Exercise prompt:
The expected output is exactly the lines below, starting at the line with "News (152, 2356)" and ending at the line with "443 (99, 2503)", both included; no other line belongs in it.

Material shown:
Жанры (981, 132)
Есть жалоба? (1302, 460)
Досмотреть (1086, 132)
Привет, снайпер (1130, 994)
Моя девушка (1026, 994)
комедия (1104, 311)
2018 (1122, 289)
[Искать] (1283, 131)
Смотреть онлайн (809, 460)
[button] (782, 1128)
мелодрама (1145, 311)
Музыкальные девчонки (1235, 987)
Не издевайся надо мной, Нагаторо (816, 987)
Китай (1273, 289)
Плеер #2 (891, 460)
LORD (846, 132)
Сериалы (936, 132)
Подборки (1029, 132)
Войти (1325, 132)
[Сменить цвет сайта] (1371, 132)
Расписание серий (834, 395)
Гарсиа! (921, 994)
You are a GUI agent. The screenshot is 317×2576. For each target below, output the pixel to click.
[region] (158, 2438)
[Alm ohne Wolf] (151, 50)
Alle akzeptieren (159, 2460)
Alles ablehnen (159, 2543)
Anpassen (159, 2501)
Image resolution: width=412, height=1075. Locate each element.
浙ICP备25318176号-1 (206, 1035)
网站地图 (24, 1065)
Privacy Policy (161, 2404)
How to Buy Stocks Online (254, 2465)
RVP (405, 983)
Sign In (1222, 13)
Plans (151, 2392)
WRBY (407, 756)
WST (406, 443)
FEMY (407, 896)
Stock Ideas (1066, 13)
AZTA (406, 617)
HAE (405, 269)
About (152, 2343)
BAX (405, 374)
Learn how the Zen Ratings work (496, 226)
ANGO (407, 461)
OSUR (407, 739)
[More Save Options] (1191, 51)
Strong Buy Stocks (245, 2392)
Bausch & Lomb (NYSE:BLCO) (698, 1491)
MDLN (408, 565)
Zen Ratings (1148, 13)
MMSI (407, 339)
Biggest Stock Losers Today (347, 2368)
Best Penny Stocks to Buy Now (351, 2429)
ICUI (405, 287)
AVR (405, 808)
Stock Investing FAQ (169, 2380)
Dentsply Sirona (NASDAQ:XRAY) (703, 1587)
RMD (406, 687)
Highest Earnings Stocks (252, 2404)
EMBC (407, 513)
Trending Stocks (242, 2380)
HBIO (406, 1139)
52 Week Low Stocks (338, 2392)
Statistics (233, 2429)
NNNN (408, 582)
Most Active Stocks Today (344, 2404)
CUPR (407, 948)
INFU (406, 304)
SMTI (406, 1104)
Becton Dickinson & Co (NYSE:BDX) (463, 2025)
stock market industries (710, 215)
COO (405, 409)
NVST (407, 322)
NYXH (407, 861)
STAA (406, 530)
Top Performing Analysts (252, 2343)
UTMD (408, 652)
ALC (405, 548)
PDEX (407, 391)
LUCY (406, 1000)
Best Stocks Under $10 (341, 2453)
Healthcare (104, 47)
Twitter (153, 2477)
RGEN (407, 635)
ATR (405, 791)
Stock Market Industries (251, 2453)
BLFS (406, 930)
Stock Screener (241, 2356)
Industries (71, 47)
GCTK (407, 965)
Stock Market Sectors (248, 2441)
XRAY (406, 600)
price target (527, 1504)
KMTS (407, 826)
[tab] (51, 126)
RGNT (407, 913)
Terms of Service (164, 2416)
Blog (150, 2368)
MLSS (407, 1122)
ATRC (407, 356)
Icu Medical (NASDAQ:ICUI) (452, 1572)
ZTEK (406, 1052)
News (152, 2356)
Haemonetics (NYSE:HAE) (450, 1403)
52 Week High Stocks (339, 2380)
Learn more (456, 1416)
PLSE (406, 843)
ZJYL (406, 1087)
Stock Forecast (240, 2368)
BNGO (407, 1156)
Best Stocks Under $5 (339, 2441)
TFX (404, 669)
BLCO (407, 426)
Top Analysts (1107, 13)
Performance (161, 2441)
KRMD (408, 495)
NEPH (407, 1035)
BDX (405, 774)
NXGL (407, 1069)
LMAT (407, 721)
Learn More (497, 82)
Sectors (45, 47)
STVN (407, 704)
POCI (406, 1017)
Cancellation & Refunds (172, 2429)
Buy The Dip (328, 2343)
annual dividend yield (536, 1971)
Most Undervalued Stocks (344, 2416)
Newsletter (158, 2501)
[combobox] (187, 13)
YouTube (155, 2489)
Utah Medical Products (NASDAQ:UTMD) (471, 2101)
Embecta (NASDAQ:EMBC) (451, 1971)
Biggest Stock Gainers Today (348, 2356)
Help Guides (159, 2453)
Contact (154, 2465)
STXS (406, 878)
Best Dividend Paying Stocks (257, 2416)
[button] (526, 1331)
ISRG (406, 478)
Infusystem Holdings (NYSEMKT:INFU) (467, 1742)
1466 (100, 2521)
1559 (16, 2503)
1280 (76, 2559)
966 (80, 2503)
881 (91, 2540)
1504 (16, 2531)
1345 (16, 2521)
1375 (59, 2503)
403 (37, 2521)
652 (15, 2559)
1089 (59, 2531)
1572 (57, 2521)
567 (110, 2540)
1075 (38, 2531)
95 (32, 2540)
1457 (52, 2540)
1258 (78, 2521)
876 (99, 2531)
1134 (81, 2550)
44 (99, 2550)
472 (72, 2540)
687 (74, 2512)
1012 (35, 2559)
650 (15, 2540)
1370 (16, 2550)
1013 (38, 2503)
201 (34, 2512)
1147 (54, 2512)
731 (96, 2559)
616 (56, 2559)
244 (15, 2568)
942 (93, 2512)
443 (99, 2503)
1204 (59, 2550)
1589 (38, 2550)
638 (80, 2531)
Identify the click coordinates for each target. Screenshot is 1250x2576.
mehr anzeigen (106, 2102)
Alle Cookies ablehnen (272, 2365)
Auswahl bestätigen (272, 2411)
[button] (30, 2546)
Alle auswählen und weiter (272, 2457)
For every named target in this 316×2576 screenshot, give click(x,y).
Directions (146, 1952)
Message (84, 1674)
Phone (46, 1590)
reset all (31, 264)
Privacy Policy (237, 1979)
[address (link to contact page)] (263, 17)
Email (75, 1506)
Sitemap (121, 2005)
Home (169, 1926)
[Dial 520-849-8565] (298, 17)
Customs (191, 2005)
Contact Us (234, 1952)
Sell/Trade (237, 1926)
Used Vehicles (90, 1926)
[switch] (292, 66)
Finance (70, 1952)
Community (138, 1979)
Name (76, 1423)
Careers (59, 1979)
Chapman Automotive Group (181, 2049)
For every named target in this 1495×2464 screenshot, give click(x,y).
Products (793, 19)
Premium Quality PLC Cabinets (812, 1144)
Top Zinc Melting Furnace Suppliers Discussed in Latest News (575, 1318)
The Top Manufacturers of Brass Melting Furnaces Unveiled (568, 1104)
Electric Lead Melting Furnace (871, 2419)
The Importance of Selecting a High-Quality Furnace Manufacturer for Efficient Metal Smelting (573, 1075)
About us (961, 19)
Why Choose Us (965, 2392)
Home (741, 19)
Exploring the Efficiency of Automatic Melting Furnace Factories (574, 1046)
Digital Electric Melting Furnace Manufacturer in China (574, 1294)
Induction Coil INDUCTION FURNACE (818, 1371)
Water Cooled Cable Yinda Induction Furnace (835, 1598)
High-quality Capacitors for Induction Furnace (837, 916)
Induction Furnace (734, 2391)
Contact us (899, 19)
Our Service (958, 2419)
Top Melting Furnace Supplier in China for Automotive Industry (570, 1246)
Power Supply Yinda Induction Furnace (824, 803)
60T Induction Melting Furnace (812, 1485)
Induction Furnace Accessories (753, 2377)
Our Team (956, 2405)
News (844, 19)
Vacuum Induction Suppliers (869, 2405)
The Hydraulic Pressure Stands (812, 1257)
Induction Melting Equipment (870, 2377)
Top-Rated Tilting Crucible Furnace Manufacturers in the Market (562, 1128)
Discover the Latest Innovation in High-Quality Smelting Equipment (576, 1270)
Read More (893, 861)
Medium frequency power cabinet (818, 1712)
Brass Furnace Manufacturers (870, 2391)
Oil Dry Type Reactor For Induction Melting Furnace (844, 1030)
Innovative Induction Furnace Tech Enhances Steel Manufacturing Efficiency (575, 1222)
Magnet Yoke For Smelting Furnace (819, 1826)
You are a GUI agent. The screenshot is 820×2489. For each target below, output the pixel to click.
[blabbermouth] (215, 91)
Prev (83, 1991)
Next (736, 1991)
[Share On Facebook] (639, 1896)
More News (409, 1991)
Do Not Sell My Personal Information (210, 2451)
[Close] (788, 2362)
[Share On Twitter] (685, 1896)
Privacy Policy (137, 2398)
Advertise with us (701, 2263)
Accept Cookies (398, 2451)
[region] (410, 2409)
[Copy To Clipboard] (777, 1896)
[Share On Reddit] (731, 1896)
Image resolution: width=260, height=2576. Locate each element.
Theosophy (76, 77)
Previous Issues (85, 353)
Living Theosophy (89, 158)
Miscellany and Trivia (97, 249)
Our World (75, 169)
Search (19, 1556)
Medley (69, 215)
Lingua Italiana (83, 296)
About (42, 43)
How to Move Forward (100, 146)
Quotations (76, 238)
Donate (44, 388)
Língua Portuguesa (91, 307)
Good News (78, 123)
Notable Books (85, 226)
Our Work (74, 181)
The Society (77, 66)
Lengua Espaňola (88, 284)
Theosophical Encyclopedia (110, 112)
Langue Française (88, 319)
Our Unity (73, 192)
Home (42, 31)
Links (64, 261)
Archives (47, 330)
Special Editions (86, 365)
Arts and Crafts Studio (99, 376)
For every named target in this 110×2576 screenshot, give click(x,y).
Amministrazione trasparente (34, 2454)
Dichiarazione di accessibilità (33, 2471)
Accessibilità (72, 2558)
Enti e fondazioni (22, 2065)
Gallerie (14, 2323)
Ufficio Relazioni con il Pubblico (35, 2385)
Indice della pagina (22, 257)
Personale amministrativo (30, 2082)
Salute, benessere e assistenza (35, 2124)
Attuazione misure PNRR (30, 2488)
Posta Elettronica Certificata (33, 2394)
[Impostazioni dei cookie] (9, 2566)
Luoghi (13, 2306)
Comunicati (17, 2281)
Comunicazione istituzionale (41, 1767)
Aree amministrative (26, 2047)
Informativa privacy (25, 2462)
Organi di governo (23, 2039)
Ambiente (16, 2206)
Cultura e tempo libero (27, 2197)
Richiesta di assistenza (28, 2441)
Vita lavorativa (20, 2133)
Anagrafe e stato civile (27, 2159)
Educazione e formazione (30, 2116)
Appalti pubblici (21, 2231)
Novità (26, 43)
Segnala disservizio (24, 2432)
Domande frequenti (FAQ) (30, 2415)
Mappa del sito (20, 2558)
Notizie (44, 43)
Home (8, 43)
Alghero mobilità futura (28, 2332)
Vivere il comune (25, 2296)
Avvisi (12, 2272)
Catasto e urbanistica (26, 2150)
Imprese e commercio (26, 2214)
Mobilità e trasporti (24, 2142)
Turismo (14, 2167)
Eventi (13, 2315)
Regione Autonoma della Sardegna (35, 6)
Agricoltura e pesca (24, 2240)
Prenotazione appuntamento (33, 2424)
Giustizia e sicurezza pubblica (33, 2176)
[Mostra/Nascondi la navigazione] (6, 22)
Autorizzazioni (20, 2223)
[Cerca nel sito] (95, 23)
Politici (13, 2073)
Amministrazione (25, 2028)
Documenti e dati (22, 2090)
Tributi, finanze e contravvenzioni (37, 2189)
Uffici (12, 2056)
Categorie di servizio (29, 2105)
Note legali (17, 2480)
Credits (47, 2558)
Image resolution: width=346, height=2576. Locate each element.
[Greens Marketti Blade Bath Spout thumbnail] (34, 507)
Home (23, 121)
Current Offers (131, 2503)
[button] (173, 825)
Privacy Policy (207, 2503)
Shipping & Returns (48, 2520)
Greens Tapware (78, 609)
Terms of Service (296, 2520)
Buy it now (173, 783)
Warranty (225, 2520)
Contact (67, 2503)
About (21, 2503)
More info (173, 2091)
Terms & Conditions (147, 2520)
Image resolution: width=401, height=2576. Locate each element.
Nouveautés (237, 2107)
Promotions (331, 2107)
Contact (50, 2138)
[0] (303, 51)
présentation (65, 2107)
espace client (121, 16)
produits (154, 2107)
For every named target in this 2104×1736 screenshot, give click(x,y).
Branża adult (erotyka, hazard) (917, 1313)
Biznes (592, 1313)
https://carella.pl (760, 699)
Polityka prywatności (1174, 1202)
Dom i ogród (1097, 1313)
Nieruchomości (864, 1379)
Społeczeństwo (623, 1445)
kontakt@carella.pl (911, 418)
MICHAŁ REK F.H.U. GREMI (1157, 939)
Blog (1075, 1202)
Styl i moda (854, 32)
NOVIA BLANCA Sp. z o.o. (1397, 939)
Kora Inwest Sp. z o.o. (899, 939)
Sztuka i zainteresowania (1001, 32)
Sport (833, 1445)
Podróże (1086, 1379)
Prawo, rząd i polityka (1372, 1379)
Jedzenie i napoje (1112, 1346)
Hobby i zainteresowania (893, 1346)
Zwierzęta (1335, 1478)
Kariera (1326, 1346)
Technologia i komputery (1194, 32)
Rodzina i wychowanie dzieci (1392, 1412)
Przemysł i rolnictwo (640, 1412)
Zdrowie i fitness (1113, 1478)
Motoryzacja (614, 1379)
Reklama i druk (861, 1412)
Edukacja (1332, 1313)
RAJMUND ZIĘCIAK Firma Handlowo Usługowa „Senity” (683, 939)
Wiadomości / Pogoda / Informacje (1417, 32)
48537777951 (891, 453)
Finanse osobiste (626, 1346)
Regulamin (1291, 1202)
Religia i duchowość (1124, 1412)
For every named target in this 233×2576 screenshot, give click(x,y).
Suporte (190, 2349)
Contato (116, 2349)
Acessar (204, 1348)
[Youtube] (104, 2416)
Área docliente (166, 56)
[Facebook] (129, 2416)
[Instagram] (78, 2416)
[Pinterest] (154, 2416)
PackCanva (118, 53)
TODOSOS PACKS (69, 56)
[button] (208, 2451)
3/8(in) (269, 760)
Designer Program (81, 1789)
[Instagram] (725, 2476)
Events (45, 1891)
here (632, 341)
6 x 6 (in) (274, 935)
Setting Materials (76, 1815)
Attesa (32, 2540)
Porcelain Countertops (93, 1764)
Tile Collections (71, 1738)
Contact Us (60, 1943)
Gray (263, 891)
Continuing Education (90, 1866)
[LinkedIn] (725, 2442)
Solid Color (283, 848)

Reply to the task:
News (152, 2356)
Haemonetics (NYSE:HAE) (450, 1403)
52 Week High Stocks (339, 2380)
Learn more (456, 1416)
PLSE (406, 843)
ZJYL (406, 1087)
Stock Forecast (240, 2368)
BNGO (407, 1156)
Best Stocks Under $5 (339, 2441)
TFX (404, 669)
BLCO (407, 426)
Top Analysts (1107, 13)
Performance (161, 2441)
KRMD (408, 495)
NEPH (407, 1035)
BDX (405, 774)
NXGL (407, 1069)
LMAT (407, 721)
Learn More (497, 82)
Sectors (45, 47)
STVN (407, 704)
POCI (406, 1017)
Cancellation & Refunds (172, 2429)
Buy The Dip (328, 2343)
annual dividend yield (536, 1971)
Most Undervalued Stocks (344, 2416)
Newsletter (158, 2501)
[combobox] (187, 13)
YouTube (155, 2489)
Utah Medical Products (NASDAQ:UTMD) (471, 2101)
Embecta (NASDAQ:EMBC) (451, 1971)
Biggest Stock Gainers Today (348, 2356)
Help Guides (159, 2453)
Contact (154, 2465)
STXS (406, 878)
Best Dividend Paying Stocks (257, 2416)
[button] (526, 1331)
ISRG (406, 478)
Infusystem Holdings (NYSEMKT:INFU) (467, 1742)
1466 (100, 2521)
1559 (16, 2503)
1280 (76, 2559)
966 (80, 2503)
881 (91, 2540)
1504 (16, 2531)
1345 (16, 2521)
1375 (59, 2503)
403 (37, 2521)
652 (15, 2559)
1089 (59, 2531)
1572 (57, 2521)
567 (110, 2540)
1075 (38, 2531)
95 (32, 2540)
1457 (52, 2540)
1258 (78, 2521)
876 (99, 2531)
1134 (81, 2550)
44 (99, 2550)
472 (72, 2540)
687 (74, 2512)
1012 (35, 2559)
650 (15, 2540)
1370 (16, 2550)
1013 (38, 2503)
201 (34, 2512)
1147 (54, 2512)
731 (96, 2559)
616 (56, 2559)
244 (15, 2568)
942 (93, 2512)
443 (99, 2503)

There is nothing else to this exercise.